Upgant-Schott - Wechsel bei der Brookmer Wählergemeinschaft (BWG) im Rat der Gemeinde Upgant-Schott: Albert Janssen und Fabian Roolfs verlassen das Gremium. In der öffentlichen Ratssitzung am Dienstag, 8. Juli (18 Uhr, Ellernhus), soll ihr Sitzverlust festgestellt werden.
Wie bereits im April berichtet, steigt Janssen aus privaten Gründen aus der Lokalpolitik aus. Seine Interessenschwerpunkte seien inzwischen andere, hatte er gesagt. Künftig will sich der seit zwei Jahren pensionierte Grundschullehrer und Mühlen-Experte mehr auf seine Familie konzentrieren und sich mit Regionalgeschichte befassen. „Das alles liegt mir heute mehr am Herzen als die Politik“, sagte Janssen. Für ihn wird Leon Neumann nachrücken und in der Sitzung am Dienstag als Ratsherr verpflichtet.
Verpflichtet wird auch Lennart Focken aus Siegelsum. Der rückt für Kerstin Poppinga (CDU) nach, die gemeinsam mit ihrem Mann Heiko den Schottjer Rat im vergangenen Herbst verlassen musste, weil das Paar nach Marienhafe umzog. Für Heiko Poppinga kam Holger Vienna, der bereits verpflichtet ist.
Einer von drei Stellvertretern
Nachfolger von Roolfs wird nach BWG-Angaben Henry Koopmanns sein, dessen Verpflichtung allerdings noch nicht auf der Tagesordnung steht. Grund für Roolfs‘ Abschied ist ebenfalls ein Wohnsitzwechsel. Er zieht nach Leezdorf, wo er bei der nächsten Wahl kandidieren will, wie er auf Anfrage sagte.

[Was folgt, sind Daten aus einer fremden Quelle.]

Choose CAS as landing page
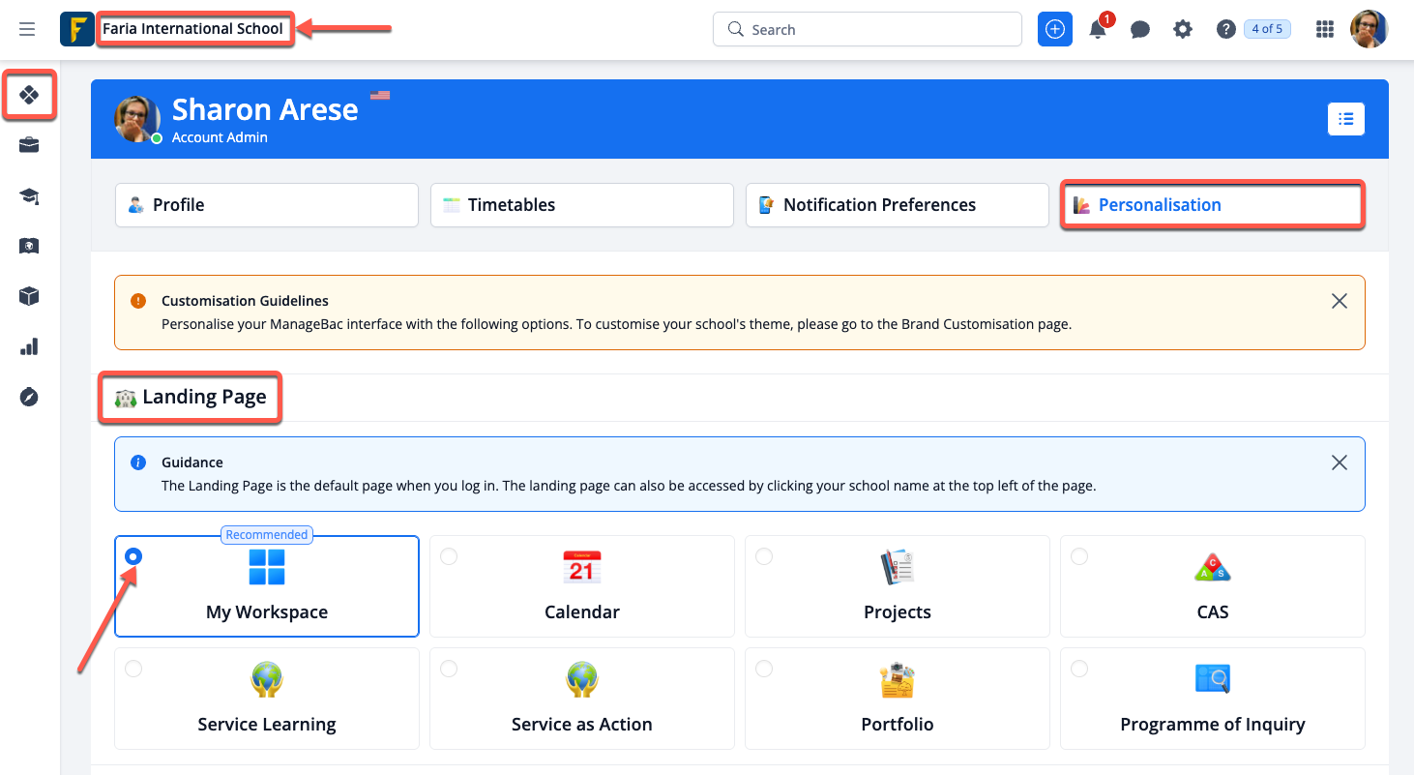This screenshot has width=1414, height=775. pyautogui.click(x=1212, y=586)
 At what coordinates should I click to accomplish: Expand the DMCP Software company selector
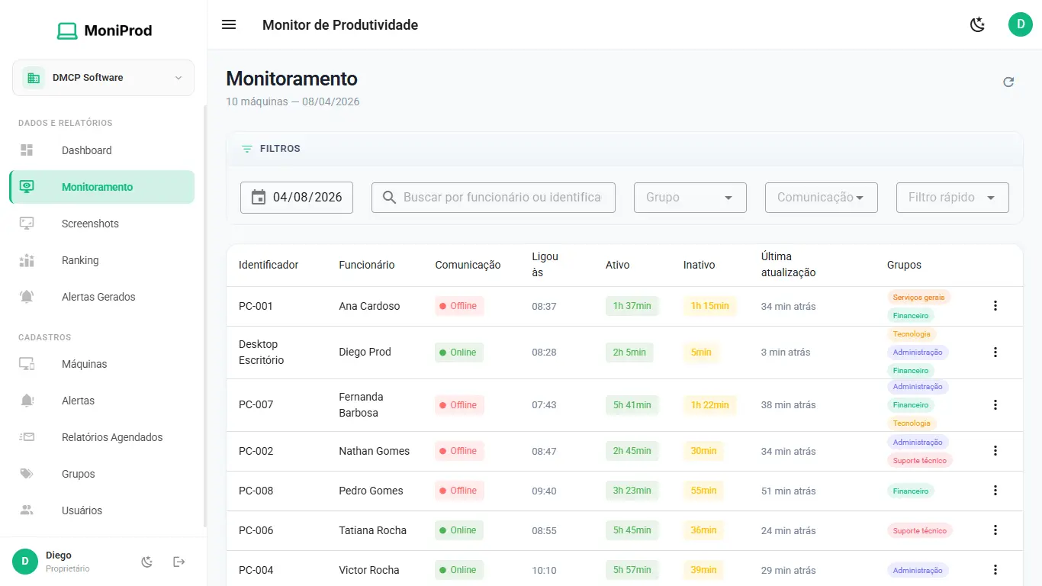coord(102,77)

Roolfs war neben Poppinga und Ewald Arends (SPD) bisher einer von drei Stellvertretern, die SPD-Bürgermeister Günther Winter vertreten. Auf dieser Position muss für ihn Ersatz geschaffen und auch der fünfköpfige Verwaltungsausschuss umbesetzt werden.
Weitere Themen der Ratssitzung sind die Abschlüsse der Haushaltsjahre 2016 bis 2019. Außerdem soll der Schottjer Rat die Neufassung des Bebauungsplans Nummer 0504 (An der alten Schule) beschließen. Laut Verwaltungsvorlage werden mit ihr „die Festsetzungen des Bebauungsplanes entsprechend der Realnutzung“ angepasst. Durch das Fehlen von landwirtschaftlichen Nutzungen habe sich innerhalb des Plangebietes kein Dorfgebiet im Sinne der BauNVO entwickelt. Daher sei diese Gebietsfestsetzung funktionslos und werde durch ein Allgemeines Wohngebiet ersetzt.